PROVIDED MATERIAL:
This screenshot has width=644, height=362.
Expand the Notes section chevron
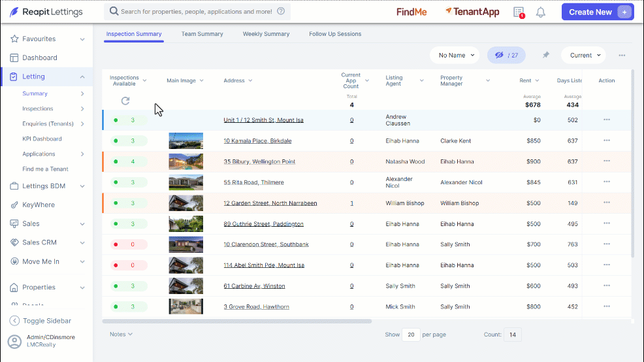click(130, 334)
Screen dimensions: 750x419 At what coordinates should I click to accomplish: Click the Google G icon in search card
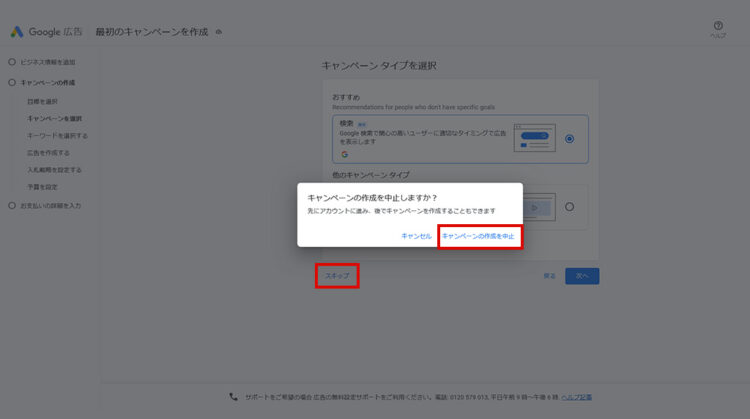345,154
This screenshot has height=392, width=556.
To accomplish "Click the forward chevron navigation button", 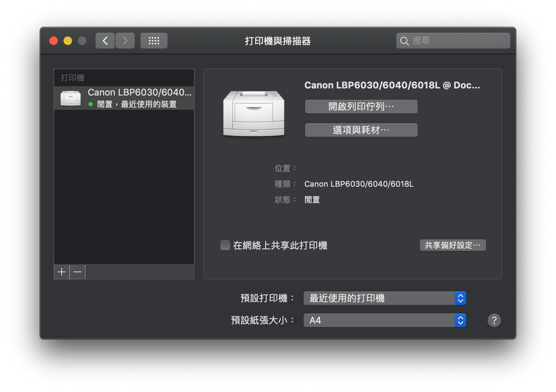I will coord(125,41).
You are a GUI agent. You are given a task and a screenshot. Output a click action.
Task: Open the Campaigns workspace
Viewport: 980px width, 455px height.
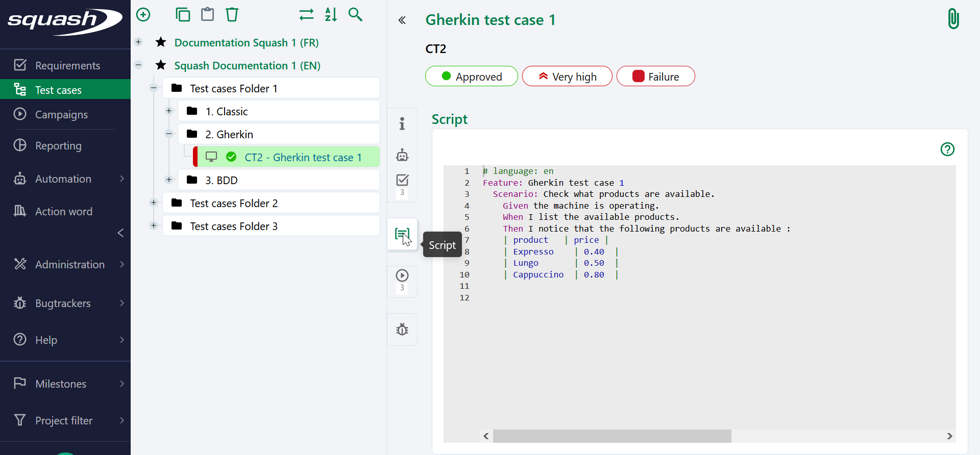[x=61, y=115]
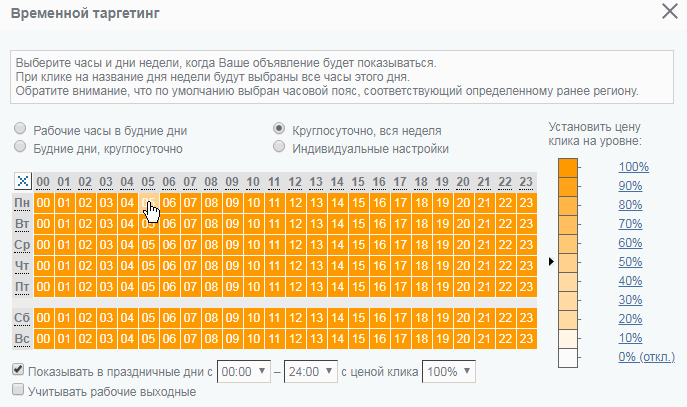This screenshot has height=407, width=687.
Task: Select all hours for Пн row header
Action: (x=22, y=203)
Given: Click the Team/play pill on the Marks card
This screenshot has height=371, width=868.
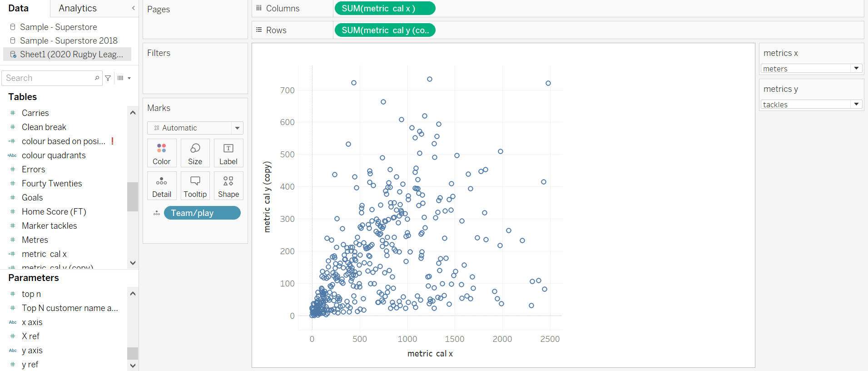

PROBLEM TO SOLVE: Set down, word for word, only the lines running from the line with "You are a GUI" through the final line of the entries above, omitting all pictures.

ANSWER SPACE:
You are a GUI agent. You are given a task and a screenshot. Output a click action.
Task: Open the Campaigns workspace
Viewport: 980px width, 455px height.
[x=61, y=115]
This screenshot has height=407, width=687.
Task: Select all hours for Пн row header
Action: (x=22, y=203)
Given: Click the Team/play pill on the Marks card
This screenshot has height=371, width=868.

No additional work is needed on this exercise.